Luckily, she says adrenaline blocked the pain. She screamed for help. The rest of her siblings ran in to try and fend him off until police and paramedics could arrive. Doctors found the knife wound barely missed one of her lungs. She received eight stitches.
Barry was arrested, but received parole and mental health counseling in lieu of jail time, Katelyn says. Restraining orders were put in place to protect Katelyn and her siblings, but her mom refused to get one for herself. Katelyn says her mother still doesn’t seem to believe Barry was at fault. “For five months after the incident, until he cheated on her, she continued to see him behind our backs. She thought it was all my fault.”
Can the Cycle Be Stopped?
Children who experience domestic violence are two to three times more likely to find that cycle of violence repeated in their adult lives, either as perpetrators or victims. Katelyn knows this risk exists. Now married, she says firmly, “My spouse has never hit me and will never hit me. He’s a true gentlemen.”

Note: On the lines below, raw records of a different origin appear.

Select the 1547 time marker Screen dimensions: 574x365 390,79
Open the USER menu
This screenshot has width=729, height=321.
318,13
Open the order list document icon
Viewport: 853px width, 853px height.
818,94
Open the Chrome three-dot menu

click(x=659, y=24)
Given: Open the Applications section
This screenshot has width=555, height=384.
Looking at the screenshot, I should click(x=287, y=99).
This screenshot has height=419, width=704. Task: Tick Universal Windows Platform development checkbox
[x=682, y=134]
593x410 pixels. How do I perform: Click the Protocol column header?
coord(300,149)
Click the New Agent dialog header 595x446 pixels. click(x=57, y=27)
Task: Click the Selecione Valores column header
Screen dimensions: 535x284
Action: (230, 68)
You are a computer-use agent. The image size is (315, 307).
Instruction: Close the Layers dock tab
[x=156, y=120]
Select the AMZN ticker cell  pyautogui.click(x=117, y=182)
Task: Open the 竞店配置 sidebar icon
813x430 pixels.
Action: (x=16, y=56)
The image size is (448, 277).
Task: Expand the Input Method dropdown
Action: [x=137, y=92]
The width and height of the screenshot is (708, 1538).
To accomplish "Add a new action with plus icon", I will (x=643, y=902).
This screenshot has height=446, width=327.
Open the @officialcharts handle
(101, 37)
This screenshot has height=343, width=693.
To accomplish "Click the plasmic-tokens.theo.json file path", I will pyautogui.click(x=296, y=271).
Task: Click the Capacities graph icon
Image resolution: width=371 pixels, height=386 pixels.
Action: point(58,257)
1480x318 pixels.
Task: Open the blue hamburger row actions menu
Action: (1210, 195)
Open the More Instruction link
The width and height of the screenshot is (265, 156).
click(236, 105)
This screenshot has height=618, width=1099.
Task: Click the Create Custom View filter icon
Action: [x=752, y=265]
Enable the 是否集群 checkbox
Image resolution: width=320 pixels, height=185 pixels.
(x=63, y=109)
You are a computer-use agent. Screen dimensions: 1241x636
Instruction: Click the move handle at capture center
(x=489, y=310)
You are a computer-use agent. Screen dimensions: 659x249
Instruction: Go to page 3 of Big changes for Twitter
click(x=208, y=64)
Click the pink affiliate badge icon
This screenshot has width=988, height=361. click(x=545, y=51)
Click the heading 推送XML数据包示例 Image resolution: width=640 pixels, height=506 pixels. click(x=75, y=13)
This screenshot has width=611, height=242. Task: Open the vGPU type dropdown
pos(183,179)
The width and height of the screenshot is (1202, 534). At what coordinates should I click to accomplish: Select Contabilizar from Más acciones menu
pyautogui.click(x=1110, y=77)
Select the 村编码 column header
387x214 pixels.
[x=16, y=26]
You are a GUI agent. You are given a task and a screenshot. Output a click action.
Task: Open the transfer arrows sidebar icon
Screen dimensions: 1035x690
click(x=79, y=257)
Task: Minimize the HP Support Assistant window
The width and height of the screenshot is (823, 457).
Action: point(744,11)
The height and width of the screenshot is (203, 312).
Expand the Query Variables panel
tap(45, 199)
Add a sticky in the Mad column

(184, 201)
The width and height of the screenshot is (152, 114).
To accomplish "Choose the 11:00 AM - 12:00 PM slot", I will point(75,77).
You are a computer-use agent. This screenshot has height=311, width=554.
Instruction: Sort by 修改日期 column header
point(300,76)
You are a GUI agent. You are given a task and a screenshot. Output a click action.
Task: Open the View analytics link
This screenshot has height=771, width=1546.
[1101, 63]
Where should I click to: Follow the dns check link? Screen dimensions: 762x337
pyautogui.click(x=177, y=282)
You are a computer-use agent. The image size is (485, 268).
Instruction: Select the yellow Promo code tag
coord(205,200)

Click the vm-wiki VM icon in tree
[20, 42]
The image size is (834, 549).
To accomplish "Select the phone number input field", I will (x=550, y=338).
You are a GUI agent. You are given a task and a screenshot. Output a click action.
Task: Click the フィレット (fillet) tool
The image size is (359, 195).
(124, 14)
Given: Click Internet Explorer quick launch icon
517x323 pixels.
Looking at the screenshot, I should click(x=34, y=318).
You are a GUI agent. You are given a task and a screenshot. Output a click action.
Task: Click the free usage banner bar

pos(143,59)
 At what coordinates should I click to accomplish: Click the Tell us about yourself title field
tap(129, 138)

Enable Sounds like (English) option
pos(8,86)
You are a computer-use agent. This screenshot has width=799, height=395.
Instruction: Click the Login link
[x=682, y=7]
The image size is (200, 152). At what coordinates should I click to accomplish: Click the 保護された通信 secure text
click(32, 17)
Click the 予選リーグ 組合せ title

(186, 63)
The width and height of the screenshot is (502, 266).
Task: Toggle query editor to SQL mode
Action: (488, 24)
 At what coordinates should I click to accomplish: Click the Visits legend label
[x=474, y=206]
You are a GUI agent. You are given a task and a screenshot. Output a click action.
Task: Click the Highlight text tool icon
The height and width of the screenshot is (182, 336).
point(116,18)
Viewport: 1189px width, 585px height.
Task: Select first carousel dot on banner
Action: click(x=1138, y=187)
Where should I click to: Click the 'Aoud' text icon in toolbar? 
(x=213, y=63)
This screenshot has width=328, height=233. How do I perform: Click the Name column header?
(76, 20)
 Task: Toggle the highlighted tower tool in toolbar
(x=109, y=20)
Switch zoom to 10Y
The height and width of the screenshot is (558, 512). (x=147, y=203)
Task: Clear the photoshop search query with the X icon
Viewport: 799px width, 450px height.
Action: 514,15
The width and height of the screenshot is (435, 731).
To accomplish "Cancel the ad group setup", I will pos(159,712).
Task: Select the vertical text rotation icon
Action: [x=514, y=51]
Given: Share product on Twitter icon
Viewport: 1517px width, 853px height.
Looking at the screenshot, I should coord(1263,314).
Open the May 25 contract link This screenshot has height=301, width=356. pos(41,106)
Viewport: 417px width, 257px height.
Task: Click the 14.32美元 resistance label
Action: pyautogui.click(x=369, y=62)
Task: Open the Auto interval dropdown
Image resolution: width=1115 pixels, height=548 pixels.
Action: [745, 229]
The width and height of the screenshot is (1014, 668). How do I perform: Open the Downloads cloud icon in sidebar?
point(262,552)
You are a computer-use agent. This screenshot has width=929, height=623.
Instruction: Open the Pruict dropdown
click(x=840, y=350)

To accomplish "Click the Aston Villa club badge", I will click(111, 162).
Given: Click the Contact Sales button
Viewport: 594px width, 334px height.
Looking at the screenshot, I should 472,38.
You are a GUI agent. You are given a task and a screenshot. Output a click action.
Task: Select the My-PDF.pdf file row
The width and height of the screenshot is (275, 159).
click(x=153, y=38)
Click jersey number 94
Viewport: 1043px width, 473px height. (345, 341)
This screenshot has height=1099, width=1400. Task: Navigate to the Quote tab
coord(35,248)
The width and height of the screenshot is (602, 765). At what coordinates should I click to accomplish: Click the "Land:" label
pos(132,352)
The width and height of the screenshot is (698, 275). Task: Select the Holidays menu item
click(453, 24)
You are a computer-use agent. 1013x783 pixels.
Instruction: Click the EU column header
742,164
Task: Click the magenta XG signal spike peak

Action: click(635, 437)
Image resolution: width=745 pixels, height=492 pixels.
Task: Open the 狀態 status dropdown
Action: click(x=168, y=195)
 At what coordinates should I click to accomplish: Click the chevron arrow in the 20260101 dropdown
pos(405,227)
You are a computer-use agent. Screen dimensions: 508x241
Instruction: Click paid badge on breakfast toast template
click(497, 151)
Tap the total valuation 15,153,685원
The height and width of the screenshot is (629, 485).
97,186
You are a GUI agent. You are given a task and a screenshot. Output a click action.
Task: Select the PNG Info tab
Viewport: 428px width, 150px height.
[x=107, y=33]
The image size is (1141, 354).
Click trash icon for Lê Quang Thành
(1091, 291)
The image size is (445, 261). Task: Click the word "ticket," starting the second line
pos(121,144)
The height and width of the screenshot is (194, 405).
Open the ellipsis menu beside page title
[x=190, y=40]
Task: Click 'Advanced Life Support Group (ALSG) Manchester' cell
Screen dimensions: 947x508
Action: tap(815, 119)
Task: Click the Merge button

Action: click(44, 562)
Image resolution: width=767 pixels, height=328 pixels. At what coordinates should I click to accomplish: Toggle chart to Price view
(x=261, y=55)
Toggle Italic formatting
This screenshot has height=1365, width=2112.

But she’s afraid for one of her siblings. Her sister is dating an “unstable guy,” she says. “They fight all the time, but it doesn’t matter to her. It’s like there’s a cloud blocking her judgment, just like my mother had.”
The Deepest Cut
Katelyn says the stab wound itself never hurt her and the stitches never bothered her. “What did hurt was my heart. To see my siblings go through that, to see my mother have the power to stop things but not do it, that’s what hurt.”
She credits her husband, her sister and her best friend for being the support system that helped her heal. Now, she says, “I think I’m done healing. I don’t even think about it anymore. You just have to give it time.”